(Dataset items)
** start **

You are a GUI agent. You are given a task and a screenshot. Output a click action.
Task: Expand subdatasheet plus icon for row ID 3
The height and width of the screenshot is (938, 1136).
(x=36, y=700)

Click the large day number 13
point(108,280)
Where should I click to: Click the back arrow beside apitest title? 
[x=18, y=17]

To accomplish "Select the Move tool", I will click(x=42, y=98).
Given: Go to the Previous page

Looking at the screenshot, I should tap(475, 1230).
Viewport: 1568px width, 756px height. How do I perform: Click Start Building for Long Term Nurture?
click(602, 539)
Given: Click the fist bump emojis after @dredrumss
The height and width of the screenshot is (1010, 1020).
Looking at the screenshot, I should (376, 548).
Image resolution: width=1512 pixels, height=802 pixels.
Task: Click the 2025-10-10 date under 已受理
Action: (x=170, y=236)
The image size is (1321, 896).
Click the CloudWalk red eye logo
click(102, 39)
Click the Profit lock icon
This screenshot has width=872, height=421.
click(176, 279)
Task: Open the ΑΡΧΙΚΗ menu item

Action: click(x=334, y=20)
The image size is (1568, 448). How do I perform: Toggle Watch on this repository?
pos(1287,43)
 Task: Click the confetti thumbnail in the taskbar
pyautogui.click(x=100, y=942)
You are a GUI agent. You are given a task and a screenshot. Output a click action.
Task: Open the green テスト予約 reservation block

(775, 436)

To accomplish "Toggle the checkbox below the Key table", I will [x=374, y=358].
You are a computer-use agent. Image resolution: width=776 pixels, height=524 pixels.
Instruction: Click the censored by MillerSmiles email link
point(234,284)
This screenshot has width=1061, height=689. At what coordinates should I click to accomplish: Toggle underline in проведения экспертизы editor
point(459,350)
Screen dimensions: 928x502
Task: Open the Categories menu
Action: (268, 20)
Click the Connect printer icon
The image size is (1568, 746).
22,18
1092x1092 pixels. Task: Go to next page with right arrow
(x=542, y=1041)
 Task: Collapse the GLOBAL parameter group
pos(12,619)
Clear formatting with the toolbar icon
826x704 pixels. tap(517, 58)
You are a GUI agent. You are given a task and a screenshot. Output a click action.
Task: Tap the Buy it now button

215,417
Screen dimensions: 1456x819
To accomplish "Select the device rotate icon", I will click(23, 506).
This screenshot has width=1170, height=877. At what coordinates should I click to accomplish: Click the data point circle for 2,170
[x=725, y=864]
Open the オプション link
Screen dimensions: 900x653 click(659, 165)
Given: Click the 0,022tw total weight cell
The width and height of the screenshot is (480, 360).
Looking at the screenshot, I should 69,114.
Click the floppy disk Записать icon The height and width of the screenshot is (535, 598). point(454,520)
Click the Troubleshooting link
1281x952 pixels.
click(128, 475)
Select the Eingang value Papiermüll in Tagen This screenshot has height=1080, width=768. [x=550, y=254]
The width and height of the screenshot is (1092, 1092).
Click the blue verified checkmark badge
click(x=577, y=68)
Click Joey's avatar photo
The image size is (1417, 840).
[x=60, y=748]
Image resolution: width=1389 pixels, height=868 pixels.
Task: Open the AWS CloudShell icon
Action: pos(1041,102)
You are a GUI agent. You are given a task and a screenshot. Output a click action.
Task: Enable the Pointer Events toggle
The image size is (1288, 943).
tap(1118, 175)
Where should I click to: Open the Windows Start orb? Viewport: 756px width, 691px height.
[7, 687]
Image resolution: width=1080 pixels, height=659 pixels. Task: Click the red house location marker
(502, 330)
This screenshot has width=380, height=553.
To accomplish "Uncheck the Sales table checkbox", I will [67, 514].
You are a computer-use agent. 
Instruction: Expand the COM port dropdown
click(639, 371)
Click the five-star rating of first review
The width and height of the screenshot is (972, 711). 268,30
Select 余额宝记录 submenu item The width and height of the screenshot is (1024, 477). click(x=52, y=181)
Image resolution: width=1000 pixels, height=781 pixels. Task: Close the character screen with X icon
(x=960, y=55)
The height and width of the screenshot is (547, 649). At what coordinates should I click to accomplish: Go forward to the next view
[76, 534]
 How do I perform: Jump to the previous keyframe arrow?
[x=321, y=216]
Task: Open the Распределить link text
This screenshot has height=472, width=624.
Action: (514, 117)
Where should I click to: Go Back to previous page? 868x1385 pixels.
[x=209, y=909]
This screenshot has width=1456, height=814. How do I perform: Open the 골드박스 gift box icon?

** end **

◆ Job
Please set out every line of the records above as a numbered list, omitting any blank lines.

◆ Response for this exercise
1. You are a GUI agent. You are given a task and a screenshot. Output a click action.
2. Task: Expand subdatasheet plus icon for row ID 3
3. The height and width of the screenshot is (938, 1136).
4. (x=36, y=700)
5. Click the large day number 13
6. point(108,280)
7. Where should I click to: Click the back arrow beside apitest title? 
8. [x=18, y=17]
9. To accomplish "Select the Move tool", I will click(x=42, y=98).
10. Given: Go to the Previous page
11. Looking at the screenshot, I should tap(475, 1230).
12. Viewport: 1568px width, 756px height. How do I perform: Click Start Building for Long Term Nurture?
13. click(602, 539)
14. Given: Click the fist bump emojis after @dredrumss
15. The height and width of the screenshot is (1010, 1020).
16. Looking at the screenshot, I should (376, 548).
17. Image resolution: width=1512 pixels, height=802 pixels.
18. Task: Click the 2025-10-10 date under 已受理
19. Action: (x=170, y=236)
20. The image size is (1321, 896).
21. Click the CloudWalk red eye logo
22. click(102, 39)
23. Click the Profit lock icon
24. This screenshot has width=872, height=421.
25. click(176, 279)
26. Task: Open the ΑΡΧΙΚΗ menu item
27. Action: click(x=334, y=20)
28. The image size is (1568, 448). How do I perform: Toggle Watch on this repository?
29. pos(1287,43)
30.  Task: Click the confetti thumbnail in the taskbar
31. pyautogui.click(x=100, y=942)
32. You are a GUI agent. You are given a task and a screenshot. Output a click action.
33. Task: Open the green テスト予約 reservation block
34. (775, 436)
35. To accomplish "Toggle the checkbox below the Key table", I will [x=374, y=358].
36. You are a computer-use agent. Image resolution: width=776 pixels, height=524 pixels.
37. Instruction: Click the censored by MillerSmiles email link
38. point(234,284)
39. This screenshot has width=1061, height=689. At what coordinates should I click to accomplish: Toggle underline in проведения экспертизы editor
40. point(459,350)
41. Screen dimensions: 928x502
42. Task: Open the Categories menu
43. Action: (268, 20)
44. Click the Connect printer icon
45. The image size is (1568, 746).
46. 22,18
47. 1092x1092 pixels. Task: Go to next page with right arrow
48. (x=542, y=1041)
49.  Task: Collapse the GLOBAL parameter group
50. pos(12,619)
51. Clear formatting with the toolbar icon
52. 826x704 pixels. tap(517, 58)
53. You are a GUI agent. You are given a task and a screenshot. Output a click action.
54. Task: Tap the Buy it now button
55. 215,417
56. Screen dimensions: 1456x819
57. To accomplish "Select the device rotate icon", I will click(23, 506).
58. This screenshot has width=1170, height=877. At what coordinates should I click to accomplish: Click the data point circle for 2,170
59. [x=725, y=864]
60. Open the オプション link
61. Screen dimensions: 900x653 click(659, 165)
62. Given: Click the 0,022tw total weight cell
63. The width and height of the screenshot is (480, 360).
64. Looking at the screenshot, I should 69,114.
65. Click the floppy disk Записать icon The height and width of the screenshot is (535, 598). point(454,520)
66. Click the Troubleshooting link
67. 1281x952 pixels.
68. click(128, 475)
69. Select the Eingang value Papiermüll in Tagen This screenshot has height=1080, width=768. [x=550, y=254]
70. The width and height of the screenshot is (1092, 1092).
71. Click the blue verified checkmark badge
72. click(x=577, y=68)
73. Click Joey's avatar photo
74. The image size is (1417, 840).
75. [x=60, y=748]
76. Image resolution: width=1389 pixels, height=868 pixels.
77. Task: Open the AWS CloudShell icon
78. Action: pos(1041,102)
79. You are a GUI agent. You are given a task and a screenshot. Output a click action.
80. Task: Enable the Pointer Events toggle
81. The image size is (1288, 943).
82. tap(1118, 175)
83. Where should I click to: Open the Windows Start orb? Viewport: 756px width, 691px height.
84. [7, 687]
85. Image resolution: width=1080 pixels, height=659 pixels. Task: Click the red house location marker
86. (502, 330)
87. This screenshot has width=380, height=553.
88. To accomplish "Uncheck the Sales table checkbox", I will [67, 514].
89. You are a computer-use agent. 
90. Instruction: Expand the COM port dropdown
91. click(639, 371)
92. Click the five-star rating of first review
93. The width and height of the screenshot is (972, 711). 268,30
94. Select 余额宝记录 submenu item The width and height of the screenshot is (1024, 477). click(x=52, y=181)
95. Image resolution: width=1000 pixels, height=781 pixels. Task: Close the character screen with X icon
96. (x=960, y=55)
97. The height and width of the screenshot is (547, 649). At what coordinates should I click to accomplish: Go forward to the next view
98. [76, 534]
99.  How do I perform: Jump to the previous keyframe arrow?
100. [x=321, y=216]
101. Task: Open the Распределить link text
102. This screenshot has height=472, width=624.
103. Action: (514, 117)
104. Where should I click to: Go Back to previous page? 868x1385 pixels.
105. [x=209, y=909]
106. This screenshot has width=1456, height=814. How do I perform: Open the 골드박스 gift box icon?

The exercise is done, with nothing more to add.